Though notably un-prolific, Elgar left a pair of symphonies, a pair of concerti, some incidental orchestral music and a pair of chamber works that remain in the repertoire today. Ravel once lamented that nothing-but-noise Bolero was so popular (“My masterpiece, and not a note of music”), and so it is with Elgar, best known for his Pomp and Circumstance march built into all graduation ceremonies today. It can stay there, thanks.
His best-known concert piece is, by far, his Enigma Variations, which mixes two approaches, one playful and one of dignity and grandeur. Often excerpted is the most moving, the most eloquent of these, the Nimrod variation, performed by my favorite conductor of Romantic material, Colin Davis:
Much less known is Elgar’s Piano Quintet, written on a sunny summer retreat in 1918, one of his few directly cheerful compositions. Here is the first movement. I especially like the gentle dance of the lyric theme, which he expands wonderfully, starting halting at 2:00 and then simply flowering.
Elgar’s cello concerto is performed a good deal, propelled in part by the recordings of it by the 1960s by cellist Jacqueline Du Pre (a career sadly cut short by multiple sclerosis, another “only-if”) and by the subsequent, lurid biopic about her. But it’s Elgar’s Violin Concerto that I enjoy more.

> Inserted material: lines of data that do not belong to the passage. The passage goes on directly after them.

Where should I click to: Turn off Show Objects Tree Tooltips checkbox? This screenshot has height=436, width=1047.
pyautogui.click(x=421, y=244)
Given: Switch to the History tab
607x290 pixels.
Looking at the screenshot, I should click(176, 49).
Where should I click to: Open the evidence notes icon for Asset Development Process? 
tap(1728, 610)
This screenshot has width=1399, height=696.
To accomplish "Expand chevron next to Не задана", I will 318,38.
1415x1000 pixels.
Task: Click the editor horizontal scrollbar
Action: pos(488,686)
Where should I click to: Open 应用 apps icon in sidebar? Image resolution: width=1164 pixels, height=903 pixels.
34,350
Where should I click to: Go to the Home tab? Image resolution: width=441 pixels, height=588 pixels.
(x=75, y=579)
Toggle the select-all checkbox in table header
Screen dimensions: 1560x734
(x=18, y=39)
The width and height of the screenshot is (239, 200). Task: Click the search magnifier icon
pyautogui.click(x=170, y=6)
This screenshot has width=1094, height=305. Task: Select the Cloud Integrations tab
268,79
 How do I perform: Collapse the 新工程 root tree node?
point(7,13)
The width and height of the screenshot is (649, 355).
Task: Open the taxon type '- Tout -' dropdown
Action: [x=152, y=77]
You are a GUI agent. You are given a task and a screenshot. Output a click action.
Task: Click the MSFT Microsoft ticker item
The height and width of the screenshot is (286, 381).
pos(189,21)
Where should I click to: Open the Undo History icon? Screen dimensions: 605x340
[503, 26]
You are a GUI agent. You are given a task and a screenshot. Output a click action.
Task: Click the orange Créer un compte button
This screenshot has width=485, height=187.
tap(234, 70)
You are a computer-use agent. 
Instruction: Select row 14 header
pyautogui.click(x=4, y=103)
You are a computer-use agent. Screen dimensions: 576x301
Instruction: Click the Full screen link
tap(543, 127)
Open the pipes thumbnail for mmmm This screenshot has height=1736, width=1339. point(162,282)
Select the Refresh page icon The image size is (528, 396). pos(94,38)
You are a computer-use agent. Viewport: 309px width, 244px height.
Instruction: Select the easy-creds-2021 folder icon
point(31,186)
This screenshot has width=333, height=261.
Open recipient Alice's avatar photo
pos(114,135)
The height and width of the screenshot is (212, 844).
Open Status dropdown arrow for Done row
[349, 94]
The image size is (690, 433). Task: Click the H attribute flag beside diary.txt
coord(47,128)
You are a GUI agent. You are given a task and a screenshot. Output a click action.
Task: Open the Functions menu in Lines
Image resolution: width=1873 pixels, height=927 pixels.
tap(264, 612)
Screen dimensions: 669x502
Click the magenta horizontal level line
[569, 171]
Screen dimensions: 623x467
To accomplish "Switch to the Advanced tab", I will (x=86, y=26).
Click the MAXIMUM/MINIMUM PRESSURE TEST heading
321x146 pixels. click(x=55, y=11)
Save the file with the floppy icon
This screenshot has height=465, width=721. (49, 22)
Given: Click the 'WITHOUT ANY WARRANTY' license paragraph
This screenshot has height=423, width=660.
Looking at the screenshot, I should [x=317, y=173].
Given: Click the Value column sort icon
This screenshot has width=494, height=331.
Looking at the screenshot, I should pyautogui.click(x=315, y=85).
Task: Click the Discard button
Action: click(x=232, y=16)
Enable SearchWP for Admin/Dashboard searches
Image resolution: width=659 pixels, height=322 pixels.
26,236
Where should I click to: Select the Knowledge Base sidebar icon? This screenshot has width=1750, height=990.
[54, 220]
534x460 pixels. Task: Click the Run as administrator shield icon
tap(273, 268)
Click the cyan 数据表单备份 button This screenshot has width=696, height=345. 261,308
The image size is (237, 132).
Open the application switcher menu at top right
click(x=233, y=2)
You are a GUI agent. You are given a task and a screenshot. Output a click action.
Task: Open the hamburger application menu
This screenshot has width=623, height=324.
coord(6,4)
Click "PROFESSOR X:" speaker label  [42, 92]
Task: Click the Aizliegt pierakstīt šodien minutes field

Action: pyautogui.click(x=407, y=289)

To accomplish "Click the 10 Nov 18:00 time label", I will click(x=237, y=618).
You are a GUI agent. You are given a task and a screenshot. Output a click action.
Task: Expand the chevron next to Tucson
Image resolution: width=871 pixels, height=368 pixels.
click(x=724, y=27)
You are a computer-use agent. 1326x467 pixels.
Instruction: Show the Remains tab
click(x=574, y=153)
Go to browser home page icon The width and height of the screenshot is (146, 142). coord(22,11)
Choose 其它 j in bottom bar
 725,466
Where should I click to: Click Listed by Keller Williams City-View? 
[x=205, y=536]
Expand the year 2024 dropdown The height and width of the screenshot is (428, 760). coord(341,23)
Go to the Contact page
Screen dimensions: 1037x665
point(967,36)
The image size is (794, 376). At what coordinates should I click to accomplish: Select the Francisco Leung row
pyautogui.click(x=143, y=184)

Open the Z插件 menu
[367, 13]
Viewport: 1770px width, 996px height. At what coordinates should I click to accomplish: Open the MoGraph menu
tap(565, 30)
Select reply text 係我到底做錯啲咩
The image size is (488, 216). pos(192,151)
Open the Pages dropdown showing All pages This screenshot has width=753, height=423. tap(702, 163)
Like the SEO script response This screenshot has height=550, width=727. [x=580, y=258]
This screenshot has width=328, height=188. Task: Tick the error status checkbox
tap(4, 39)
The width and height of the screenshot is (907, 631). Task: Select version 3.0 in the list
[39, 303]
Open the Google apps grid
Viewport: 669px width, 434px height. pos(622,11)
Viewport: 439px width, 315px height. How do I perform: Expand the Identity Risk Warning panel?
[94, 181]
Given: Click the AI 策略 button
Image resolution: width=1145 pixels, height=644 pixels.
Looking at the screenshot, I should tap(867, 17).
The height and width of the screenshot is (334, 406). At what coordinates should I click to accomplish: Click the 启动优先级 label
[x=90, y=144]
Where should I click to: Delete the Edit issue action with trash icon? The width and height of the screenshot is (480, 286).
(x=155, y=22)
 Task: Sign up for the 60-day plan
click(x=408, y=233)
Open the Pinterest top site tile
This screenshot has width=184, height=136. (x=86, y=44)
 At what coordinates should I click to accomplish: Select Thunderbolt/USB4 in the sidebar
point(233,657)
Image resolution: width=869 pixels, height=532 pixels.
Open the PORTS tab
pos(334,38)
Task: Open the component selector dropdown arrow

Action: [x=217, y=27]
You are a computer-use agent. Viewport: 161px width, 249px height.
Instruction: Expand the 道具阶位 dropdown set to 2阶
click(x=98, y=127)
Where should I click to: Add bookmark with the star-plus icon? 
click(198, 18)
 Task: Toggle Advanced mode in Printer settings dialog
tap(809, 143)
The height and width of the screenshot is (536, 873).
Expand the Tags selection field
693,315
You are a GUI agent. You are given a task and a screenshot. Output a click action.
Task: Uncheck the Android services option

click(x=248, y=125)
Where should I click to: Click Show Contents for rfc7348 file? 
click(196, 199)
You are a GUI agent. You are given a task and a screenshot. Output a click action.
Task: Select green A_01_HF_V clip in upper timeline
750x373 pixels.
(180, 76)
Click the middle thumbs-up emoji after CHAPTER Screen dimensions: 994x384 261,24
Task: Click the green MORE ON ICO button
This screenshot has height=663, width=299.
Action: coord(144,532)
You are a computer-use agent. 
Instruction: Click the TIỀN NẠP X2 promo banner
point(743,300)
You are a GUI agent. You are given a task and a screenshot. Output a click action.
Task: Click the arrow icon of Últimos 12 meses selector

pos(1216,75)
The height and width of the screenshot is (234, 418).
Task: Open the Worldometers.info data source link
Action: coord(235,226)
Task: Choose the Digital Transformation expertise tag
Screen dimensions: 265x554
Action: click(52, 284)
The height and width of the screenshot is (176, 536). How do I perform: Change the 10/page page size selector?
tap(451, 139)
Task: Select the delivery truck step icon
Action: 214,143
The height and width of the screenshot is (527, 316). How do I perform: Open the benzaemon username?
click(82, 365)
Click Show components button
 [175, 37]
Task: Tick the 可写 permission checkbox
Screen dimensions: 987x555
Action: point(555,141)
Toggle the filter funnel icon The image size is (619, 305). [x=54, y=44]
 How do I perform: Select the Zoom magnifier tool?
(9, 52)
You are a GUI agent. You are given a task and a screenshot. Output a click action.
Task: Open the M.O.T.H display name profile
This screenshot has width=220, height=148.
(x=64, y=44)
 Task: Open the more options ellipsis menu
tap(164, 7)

In this first movement, Elgar presents the thematic material in a distinctly symphonic manner before the violin finally enters after three minutes, not with forceful attack, but as a resigned cadence. This recording features the dream team of the aforementioned Davis and American violin star Hilary Hahn:
As you could tell from that one movement, Elgar, like the gas giants, thought big – and long. His vast Symphony No. 2 is the most frequently performed of the two, but his Symphony No. 1 in A flat major has been a favorite ever since I saw fellow Brit Benjamin Zander lead a hair-raising Boston Philharmonic performance of it. Here we have Davis again conducting the opening allegro in this utterly characteristic Elgar outpouring:
We’ve been fortunate to hear fine performances both the Elgar violin and cello concertos in recent seasons of the Eastern Connecticut Symphony Orchestra. I hope you were there!